In this paper the character level features are derived from a recurrent neural network applied to the character sequence of each word. Usually this char-level representation is simply concatenated with the word level representation ( GloVe, word2vec… ) and then fed into a language model like a Bidirectional LSTM in order to do a task like sentiment analysis or semantic role labelling for example. The issue with the naive approach is that both representations are used for each word no matter what the word is even though it would makes more sense to use word-level in certain situations (Very frequent word that has an accurate word representation) and character representation in other cases ( less frequent words, out-of-vocabulary words). This is why the authors are using a gating mechanism that will decide which representation to choose depending on how frequent the word is, its part of speech, what type of named entity it is and also the representation of the word itself. All this information will be used to learn a gating function that will give more weight to either the word representation or the character representation.

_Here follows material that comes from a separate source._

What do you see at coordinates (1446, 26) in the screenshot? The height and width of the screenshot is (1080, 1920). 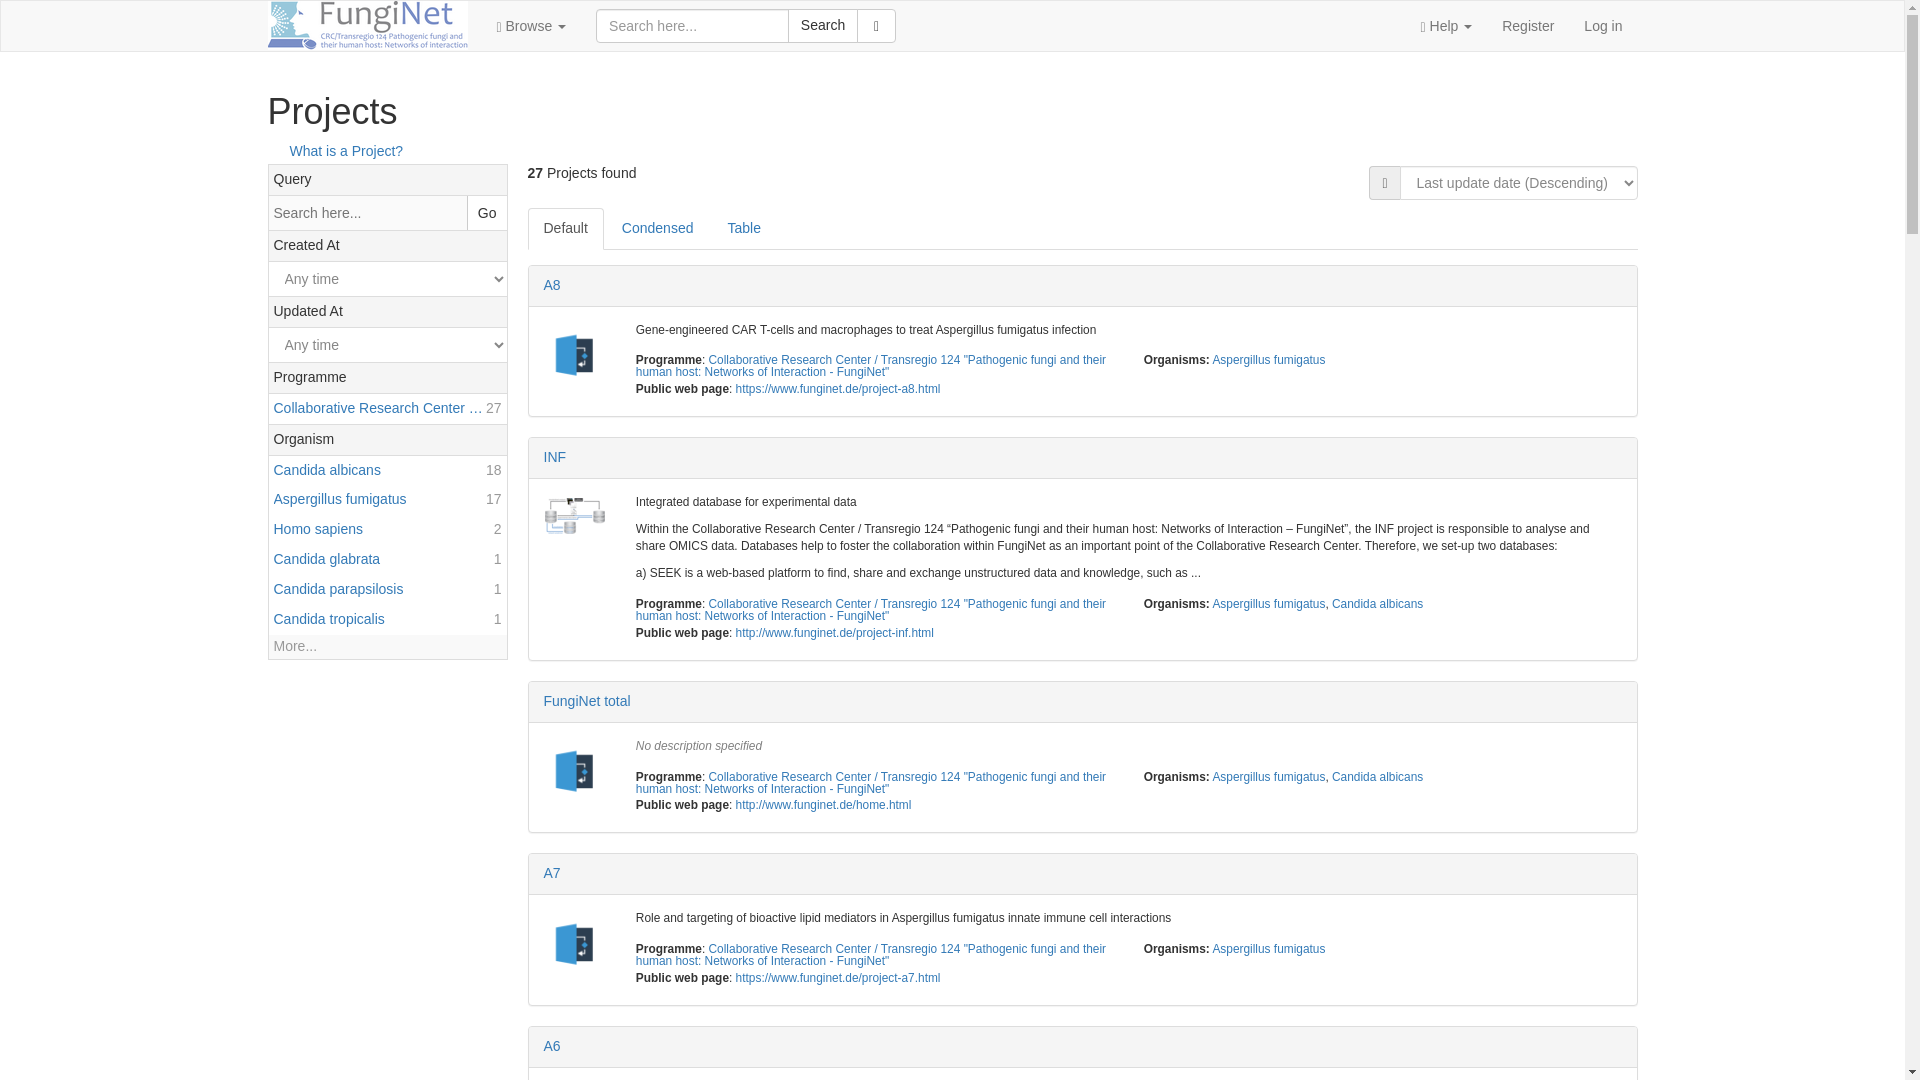 I see `Aspergillus fumigatus` at bounding box center [1446, 26].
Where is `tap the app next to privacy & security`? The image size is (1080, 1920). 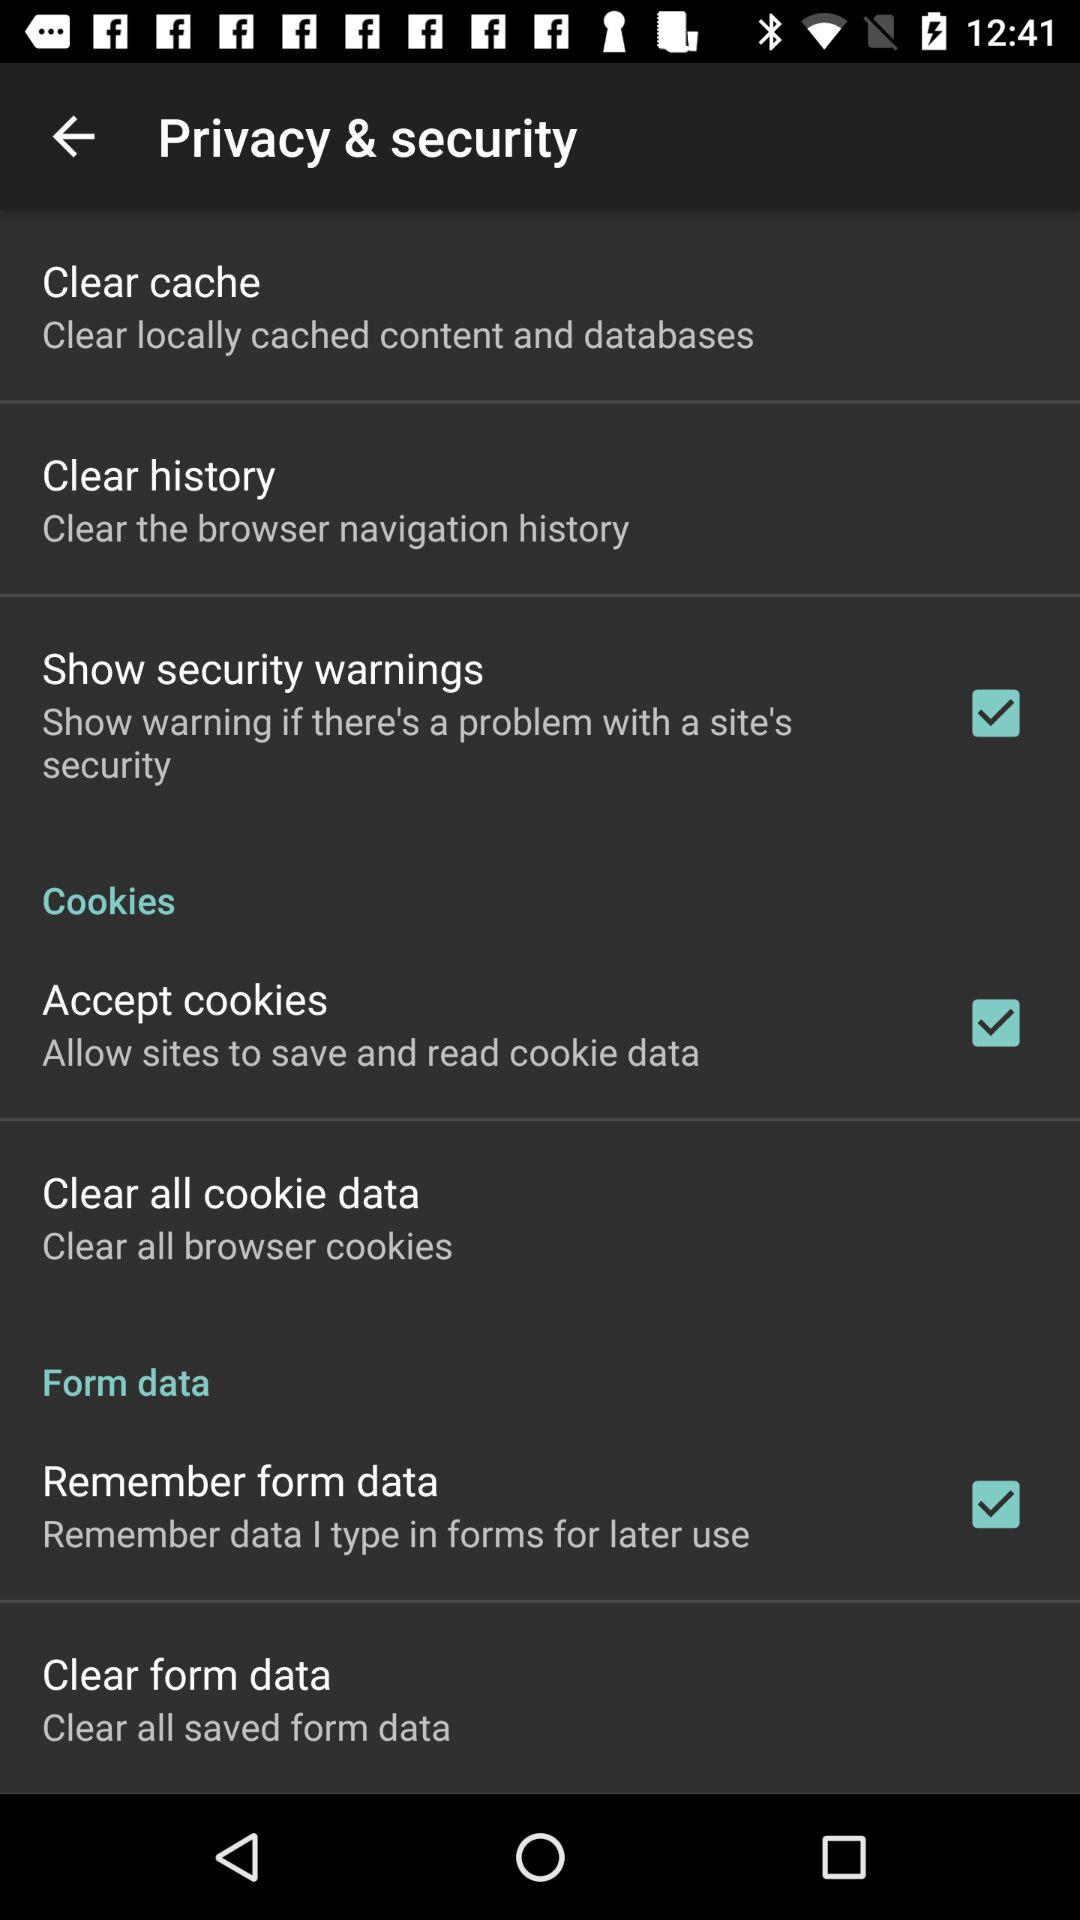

This gating mecanisme was tested empirically on multiple tasks like social media tag prediction where it improved over the baseline by around 2% and a question answering task ( WDW dataset with 600k questions for training and 10k for testing) where it improved over the baseline by around 1.7%
This type of systems is particularly useful for our work at Fortia Financial Solutions because when we create a system for semantic role labelling on legal documents we want our system to generalize well even when applied to unseen or less frequent words. This ensure that the system has the best possible performance and an improved generalization capability
Original image from wikipedia
Finding the right deep network’s architecture in order to achieve the best possible performance is a challenging problem. Deep nets have a huge space of hyper-parameters that needs to be optimized in order to be able to converge to an acceptable solution. This is usually done through careful manual engineering and then an automated random search on a selected number of parameters. This paper uses Reinforcement learning to create an automatic agent that is able to leverage the performance feedback from the previously trained networks in order to make better and better deep net’s design decisions. The authors showed that their agent was able to create architectures that are on par with state-of-the-art human-made ones.
The authors applied the system to convolutional neural network in the context of image classification on the CIFAR-10 dataset and recurrent neural networks on the Penn Treebank dataset where it achieved state-of-the-art or near state-of-the-art performance in both.
ChatBots can have many useful applications, from retail to being a personal assistant. However, they suffer from the ambiguity and incompleteness of human language. The authors introduce a neural network with memory and soft attention and show empirically that their architecture is able to better use a memory in order to read useful informations, reason and ask clarification questions in order to answer a challenge question.
Aside from those examples that are particularly useful to our mission at Fortia Financial solutions there were many more papers about different other aspects of Representations learning like optimization methods of deep nets, GANs, Reinforcement learning, Transfer learning …
The AI field is advancing so fast that most of the research papers published just a few years ago are already obsolete, this is why following conferences like the ICLR is vital in order to make better Machine learning models and adapt them to meet the industry needs.